Additionally, some active agents possess chemical properties that are comparable in ionic strengths to those of strong electrolytes and salts commonly used as osmotic adjuvants. In these instances, and due to different pH environments in the gastrointestinal tract, agents comprising significant ionic strength will manifest varying degrees of ionization that may compromise the predictable performance of the osmotic device. Osmotically active therapeutic agents with ionic strengths comparable to that of osmotic adjuvants, and that are localized within osmotically driven devices, will act as osmotic agents and enhance the osmotic influx of water from the fluid environment. Similarly, agents having high ionic strength may also cause variations in the osmolarity of the adjacent fluid environment upon their release from the delivery device. Therefore, osmotically-driven devices comprising agents characterized as having a high ionic strength, lack self-regulation.

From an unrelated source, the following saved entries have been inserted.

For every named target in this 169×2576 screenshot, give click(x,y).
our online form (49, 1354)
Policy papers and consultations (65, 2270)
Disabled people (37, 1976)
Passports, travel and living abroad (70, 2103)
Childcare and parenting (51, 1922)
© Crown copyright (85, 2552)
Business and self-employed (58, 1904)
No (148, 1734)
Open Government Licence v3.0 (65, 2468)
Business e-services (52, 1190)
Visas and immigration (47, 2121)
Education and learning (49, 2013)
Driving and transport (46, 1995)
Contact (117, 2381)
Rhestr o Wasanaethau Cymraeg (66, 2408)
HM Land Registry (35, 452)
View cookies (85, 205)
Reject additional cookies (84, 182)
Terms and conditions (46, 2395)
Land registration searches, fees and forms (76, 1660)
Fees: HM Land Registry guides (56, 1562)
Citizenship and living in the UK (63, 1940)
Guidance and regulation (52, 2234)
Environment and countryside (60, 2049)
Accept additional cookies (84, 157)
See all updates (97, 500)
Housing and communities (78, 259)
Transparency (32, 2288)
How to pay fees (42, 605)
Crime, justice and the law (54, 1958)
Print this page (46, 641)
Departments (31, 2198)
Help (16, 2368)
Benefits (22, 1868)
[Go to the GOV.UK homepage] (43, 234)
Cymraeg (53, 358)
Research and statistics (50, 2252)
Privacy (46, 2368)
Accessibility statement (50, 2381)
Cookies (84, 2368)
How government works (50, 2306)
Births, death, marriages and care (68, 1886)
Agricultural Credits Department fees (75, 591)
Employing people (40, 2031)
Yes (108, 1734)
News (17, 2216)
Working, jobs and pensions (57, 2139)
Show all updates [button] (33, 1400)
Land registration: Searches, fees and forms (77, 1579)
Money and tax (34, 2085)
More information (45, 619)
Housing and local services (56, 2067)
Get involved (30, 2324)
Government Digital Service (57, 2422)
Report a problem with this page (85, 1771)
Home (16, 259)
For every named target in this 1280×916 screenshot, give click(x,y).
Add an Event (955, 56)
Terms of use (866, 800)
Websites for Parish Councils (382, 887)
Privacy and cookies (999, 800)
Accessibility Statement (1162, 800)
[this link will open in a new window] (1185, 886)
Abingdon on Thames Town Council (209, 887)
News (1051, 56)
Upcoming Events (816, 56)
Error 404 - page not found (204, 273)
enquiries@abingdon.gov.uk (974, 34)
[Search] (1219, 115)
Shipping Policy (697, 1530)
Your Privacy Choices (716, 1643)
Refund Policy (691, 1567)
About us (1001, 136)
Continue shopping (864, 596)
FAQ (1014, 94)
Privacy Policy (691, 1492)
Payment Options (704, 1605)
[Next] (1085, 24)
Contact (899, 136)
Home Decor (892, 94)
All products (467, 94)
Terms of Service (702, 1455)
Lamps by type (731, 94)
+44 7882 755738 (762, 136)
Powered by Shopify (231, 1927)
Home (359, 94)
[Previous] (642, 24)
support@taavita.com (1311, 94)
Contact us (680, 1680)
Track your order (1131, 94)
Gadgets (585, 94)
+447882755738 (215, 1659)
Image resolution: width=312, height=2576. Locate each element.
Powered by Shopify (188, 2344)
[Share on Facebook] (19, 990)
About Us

A delivery system that is not readily influenced by minor changes to its physical form, intrinsic properties of an active agent (e.g. ionic strength), or variables in the environment of use (e.g. varying osmolarity of the human gastrointestinal tract and factors such as the dietary contents), can be reliably programmed to deliver the agent in a pre-determined manner with increased accuracy and precision. Therefore, there remains within the art a need for a reliable zero-order drug delivery system, where the release of an agent is independent of its own concentration, that provides controlled drug delivery of an active agent to an environment of use and that is independent of physiological variables of the environment of use, as well as the intrinsic properties of the active agent.
It is an object of the invention to overcome disadvantages of the prior art.
The above object is met by the combinations of features of the main claims, the sub-claims disclose further advantageous embodiments of the invention.